Wednesday, April 29, 2009


Emotionally the toughest the day for losing my foot was when we scheduled the amputation on March 18, 2009, coincidentally my sister's birthday. I had hoped we would have done this back in January and I'd be in my temporary prosthesis right now, but the AFO brace delayed this decision a while. Although I was relieved to have the surgery scheduled, I did have an out should we want to pursue the other options as I mentioned in an earlier post. Over time I had given amputation a great deal of thought so it was never a shock, but the reality of the decision on that March day was close.
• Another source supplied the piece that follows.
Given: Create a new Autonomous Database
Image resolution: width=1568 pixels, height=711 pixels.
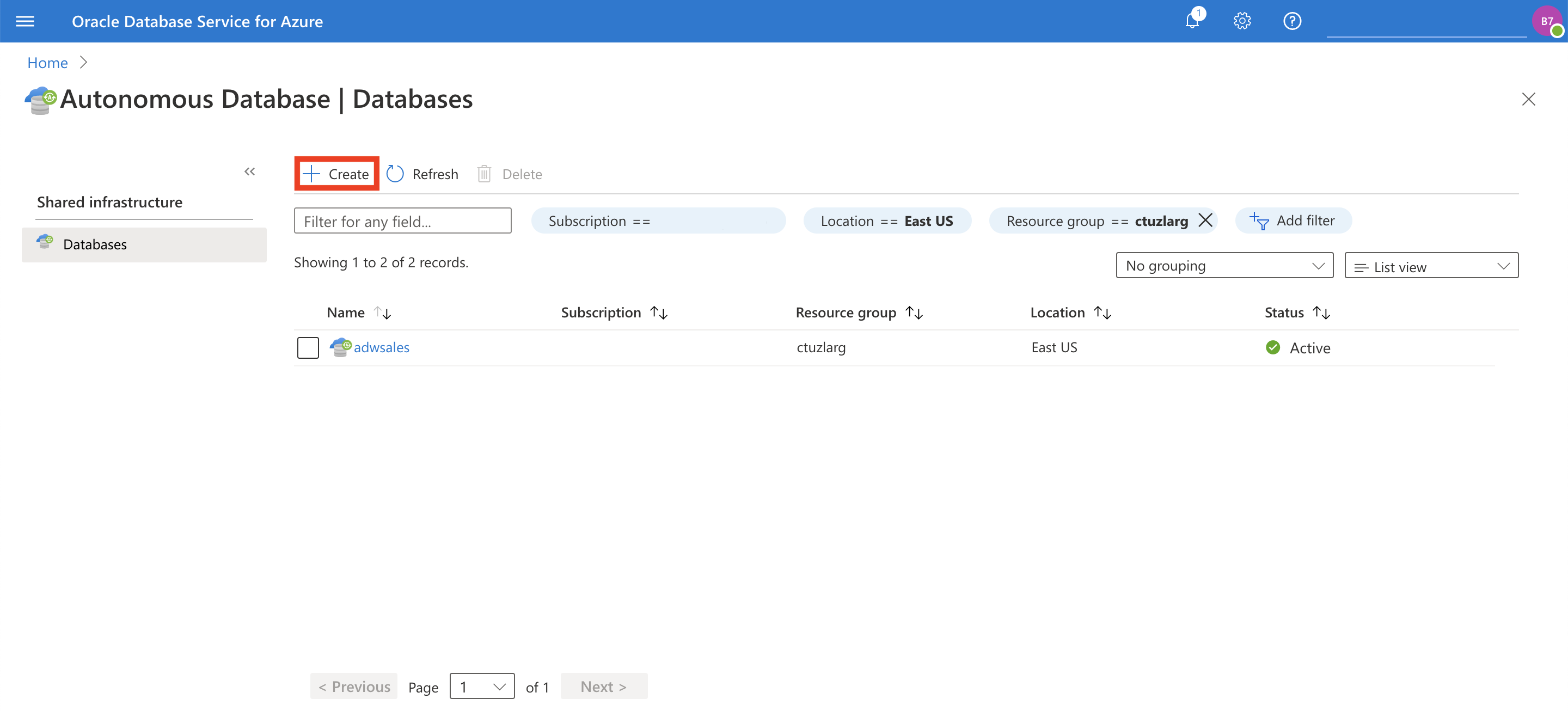Looking at the screenshot, I should [336, 174].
When I left the doctor's office that morning - which happens to be across the street from where I work - I knew what I had to do but couldn't quite believe it was happening, that a date was set, that I was going to have my right foot severed from my leg. I found I could not go back to work right away, and drove around in circles while I steadied myself. I rubbed my lower leg and tried to imagine it gone - what would they do with it? Could I bury the ashes around a tree I planted? That thought continued to haunt me, it seemed both morbid and honorable at the same time. I could hold my own ceremony for a part of me bound for the far field, the windy cliffs of forever...

Back at the office I seemed to be in control only to find tears in my eyes with no warning; first they come and then the realization, like a newly cut wound, of what I was doing.
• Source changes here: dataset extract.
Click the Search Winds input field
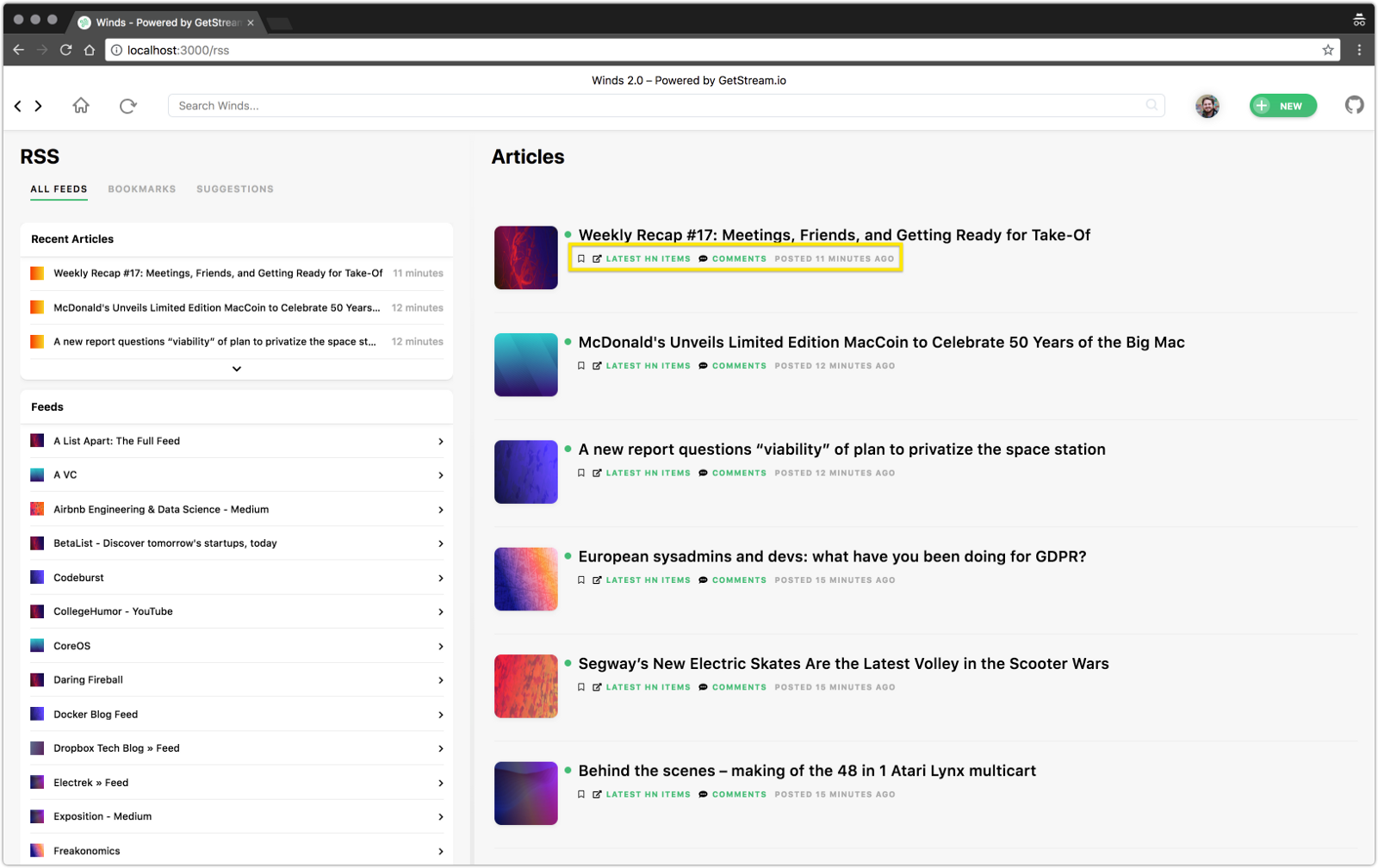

I was thinking today about how I have had a lifetime of running; from running around the block at Salisbury Acres and going cross country through the soybean fields and nearby clay mines; of being a very late blooming half mile runner who missed his senior HS year due to a stupid left ankle sprain to later that same year winning the local Explorer Scouts Olympics 3 mile x/c race at Parris Island; running for years for the sheer joy of it, fun local races and marathons; and meeting my wife through our love of running.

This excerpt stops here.